In 2010 he moved to the William B. Hanson Center for Space Sciences as a professor of physics at the University of Texas at Dallas, where he has focused on the health effects of atmospheric particulates, and developing a fleet of unmanned aerial vehicles for a variety of agricultural, environmental, and meteorological applications.

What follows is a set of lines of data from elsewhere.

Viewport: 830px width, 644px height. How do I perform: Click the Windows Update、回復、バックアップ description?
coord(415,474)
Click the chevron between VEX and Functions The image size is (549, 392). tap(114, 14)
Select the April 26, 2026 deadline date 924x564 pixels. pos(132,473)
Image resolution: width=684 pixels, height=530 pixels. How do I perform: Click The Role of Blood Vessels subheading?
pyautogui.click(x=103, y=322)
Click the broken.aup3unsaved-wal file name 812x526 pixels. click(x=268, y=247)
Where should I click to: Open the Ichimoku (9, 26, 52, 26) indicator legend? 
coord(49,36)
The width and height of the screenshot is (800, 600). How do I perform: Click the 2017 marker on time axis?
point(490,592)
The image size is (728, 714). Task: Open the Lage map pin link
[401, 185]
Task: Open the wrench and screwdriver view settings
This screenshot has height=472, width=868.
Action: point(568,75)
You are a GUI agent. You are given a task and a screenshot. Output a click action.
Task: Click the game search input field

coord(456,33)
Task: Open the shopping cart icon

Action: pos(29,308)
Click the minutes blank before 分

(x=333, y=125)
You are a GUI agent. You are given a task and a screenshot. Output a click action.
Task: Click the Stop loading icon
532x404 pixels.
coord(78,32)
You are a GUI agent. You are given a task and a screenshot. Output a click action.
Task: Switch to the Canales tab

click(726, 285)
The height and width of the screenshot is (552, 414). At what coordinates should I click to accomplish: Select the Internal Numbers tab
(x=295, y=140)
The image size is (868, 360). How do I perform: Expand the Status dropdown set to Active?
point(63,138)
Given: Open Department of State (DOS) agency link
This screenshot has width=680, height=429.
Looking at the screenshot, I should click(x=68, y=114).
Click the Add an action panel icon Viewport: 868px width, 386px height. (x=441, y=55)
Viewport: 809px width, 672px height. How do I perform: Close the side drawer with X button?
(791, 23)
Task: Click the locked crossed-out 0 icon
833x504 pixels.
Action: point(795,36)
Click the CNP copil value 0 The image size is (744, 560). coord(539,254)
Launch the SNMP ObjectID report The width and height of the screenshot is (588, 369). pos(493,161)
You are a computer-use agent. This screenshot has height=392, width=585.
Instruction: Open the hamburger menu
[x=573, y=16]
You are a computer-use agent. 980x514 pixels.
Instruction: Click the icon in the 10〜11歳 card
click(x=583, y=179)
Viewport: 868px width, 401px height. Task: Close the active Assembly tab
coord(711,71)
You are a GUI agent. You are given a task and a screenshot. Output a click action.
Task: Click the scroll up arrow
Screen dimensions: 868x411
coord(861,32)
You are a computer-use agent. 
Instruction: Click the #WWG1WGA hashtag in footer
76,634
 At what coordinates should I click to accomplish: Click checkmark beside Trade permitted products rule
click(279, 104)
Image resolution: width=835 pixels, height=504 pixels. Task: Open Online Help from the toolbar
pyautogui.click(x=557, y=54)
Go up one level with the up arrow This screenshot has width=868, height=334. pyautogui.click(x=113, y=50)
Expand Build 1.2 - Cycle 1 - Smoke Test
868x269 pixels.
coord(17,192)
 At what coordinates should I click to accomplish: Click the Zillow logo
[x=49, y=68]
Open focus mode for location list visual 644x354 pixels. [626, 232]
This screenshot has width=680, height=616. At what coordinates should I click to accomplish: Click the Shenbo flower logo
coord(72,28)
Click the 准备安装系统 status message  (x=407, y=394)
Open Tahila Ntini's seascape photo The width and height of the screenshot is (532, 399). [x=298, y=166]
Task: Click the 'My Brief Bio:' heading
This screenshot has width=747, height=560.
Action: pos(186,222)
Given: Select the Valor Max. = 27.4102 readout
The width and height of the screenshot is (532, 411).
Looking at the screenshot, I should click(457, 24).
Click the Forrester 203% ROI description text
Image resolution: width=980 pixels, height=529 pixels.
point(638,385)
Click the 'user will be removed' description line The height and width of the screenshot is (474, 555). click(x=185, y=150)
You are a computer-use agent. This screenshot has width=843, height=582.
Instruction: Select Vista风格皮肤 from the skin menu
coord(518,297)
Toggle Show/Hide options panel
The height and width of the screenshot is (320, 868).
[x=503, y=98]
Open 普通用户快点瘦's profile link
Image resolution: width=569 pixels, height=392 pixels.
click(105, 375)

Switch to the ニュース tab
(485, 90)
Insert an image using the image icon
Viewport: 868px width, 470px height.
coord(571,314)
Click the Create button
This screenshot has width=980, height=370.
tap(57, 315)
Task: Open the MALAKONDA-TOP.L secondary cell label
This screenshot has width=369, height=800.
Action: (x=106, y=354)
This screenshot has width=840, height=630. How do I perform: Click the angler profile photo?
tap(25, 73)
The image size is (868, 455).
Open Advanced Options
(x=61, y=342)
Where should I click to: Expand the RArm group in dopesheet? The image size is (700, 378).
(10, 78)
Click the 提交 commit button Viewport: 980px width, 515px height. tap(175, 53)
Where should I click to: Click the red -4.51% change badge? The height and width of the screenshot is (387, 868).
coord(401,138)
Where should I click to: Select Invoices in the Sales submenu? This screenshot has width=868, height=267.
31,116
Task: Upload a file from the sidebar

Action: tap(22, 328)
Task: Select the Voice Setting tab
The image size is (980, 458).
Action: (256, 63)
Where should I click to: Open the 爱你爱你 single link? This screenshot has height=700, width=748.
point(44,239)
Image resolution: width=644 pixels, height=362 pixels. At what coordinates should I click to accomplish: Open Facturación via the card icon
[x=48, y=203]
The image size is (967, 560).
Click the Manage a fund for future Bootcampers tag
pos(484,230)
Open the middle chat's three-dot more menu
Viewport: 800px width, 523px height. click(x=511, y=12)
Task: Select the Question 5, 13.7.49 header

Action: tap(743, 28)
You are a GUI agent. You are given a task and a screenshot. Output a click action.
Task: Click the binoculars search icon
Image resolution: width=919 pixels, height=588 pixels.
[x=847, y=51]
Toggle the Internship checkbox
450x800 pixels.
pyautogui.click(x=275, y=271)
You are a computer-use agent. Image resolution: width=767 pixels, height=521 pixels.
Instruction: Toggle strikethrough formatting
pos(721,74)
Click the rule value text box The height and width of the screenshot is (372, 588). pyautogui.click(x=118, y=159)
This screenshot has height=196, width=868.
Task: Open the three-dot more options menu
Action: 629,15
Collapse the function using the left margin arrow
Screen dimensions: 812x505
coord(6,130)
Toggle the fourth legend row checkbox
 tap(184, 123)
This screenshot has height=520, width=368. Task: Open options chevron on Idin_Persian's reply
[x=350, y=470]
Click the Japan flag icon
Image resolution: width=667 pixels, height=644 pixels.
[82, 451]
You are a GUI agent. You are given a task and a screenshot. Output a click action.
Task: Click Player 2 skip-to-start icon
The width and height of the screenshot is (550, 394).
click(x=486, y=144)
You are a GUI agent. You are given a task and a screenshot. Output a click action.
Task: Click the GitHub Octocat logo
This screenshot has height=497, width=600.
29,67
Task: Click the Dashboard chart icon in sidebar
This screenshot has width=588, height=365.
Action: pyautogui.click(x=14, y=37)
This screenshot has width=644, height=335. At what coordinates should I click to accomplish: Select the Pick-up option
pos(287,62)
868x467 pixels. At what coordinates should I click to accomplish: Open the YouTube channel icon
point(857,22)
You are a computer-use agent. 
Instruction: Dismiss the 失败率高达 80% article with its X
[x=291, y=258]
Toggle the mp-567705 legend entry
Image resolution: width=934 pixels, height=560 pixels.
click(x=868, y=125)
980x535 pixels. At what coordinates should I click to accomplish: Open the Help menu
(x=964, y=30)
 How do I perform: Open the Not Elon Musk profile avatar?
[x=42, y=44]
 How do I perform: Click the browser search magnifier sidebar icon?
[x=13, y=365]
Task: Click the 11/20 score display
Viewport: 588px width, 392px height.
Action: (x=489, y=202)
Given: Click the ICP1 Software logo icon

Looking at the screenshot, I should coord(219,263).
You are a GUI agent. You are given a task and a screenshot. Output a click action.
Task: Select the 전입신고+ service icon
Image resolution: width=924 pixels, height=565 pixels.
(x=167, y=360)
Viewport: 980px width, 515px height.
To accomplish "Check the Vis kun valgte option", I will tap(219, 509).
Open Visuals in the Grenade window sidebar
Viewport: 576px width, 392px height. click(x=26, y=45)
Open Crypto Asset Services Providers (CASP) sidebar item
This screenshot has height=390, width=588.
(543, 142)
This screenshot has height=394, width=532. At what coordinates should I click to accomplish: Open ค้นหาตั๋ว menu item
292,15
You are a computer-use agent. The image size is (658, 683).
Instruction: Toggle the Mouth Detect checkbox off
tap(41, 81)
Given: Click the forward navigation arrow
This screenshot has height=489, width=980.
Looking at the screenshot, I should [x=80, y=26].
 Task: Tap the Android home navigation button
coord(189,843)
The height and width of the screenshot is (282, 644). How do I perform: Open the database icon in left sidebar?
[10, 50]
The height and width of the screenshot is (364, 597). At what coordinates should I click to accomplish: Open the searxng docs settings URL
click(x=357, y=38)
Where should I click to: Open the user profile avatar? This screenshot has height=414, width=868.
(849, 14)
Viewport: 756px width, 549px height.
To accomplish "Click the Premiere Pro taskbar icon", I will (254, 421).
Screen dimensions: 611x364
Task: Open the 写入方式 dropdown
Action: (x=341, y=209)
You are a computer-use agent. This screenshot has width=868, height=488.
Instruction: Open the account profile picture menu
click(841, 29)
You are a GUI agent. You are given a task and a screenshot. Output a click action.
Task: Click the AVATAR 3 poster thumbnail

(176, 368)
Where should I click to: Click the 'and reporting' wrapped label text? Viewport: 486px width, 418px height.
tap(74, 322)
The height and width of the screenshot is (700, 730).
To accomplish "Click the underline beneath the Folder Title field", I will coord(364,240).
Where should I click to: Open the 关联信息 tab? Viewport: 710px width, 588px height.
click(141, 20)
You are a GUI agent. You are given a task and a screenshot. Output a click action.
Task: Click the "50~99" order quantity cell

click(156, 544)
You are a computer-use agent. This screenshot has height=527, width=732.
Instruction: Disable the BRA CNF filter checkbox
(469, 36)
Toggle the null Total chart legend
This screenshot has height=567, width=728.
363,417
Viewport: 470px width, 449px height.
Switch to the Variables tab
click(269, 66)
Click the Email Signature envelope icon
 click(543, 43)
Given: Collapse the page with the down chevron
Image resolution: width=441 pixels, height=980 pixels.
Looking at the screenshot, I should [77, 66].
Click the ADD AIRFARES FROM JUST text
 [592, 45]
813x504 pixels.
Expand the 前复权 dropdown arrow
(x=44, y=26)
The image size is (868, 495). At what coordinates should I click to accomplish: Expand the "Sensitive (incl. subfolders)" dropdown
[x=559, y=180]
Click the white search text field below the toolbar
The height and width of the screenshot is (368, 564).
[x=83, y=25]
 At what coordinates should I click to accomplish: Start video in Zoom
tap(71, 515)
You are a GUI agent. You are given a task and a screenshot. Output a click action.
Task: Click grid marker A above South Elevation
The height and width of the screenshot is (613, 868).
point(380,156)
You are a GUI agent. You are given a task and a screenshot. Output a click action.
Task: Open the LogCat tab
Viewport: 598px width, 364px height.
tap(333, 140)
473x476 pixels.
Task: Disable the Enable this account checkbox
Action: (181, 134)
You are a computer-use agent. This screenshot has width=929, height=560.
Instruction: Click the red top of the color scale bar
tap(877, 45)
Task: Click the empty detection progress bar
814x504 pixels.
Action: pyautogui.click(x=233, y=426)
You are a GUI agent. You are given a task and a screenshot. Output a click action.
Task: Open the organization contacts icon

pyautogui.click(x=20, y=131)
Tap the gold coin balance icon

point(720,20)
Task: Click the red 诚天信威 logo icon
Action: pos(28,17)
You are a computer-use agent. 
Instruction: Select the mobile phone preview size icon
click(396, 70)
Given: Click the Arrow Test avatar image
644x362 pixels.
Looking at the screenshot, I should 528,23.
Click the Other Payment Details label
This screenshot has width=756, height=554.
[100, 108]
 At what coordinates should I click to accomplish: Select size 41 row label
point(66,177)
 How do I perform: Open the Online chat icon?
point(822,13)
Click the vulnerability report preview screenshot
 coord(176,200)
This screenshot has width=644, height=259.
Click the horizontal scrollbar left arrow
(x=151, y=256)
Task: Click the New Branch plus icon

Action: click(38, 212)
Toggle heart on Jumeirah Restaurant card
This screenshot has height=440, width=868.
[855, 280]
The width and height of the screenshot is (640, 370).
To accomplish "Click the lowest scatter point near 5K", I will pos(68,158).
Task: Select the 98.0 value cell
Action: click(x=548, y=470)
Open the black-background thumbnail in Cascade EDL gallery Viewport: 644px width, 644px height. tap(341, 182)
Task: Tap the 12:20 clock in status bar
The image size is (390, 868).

He is also adjunct professor in data science and machine learning at Southern Methodist University, adjunct professor at Baylor University Center for Astrophysics, Space Physics & Engineering Research, a scholar of the Institute for Integrative Health, adjunct professor at the School of Public Health, University of North Texas Health Science Center, and the departments of electrical engineering, geographic information systems, and bioengineering at the University of Texas at Dallas, and a United States Special Operations Command Fellow at SOFWERX by J5, the Futures Mission Directorate. In 2021 David was appointed adjunct professor of military/emergency medicine at the Uniformed Services University of the Health Sciences, a UT Dallas Center for Brain Health Investigator, and research scholar at the U.S. Department of Veterans Affairs' Complex Exposure Threats Center Network (CETC), part of the War Related Illness and Injury Study Center.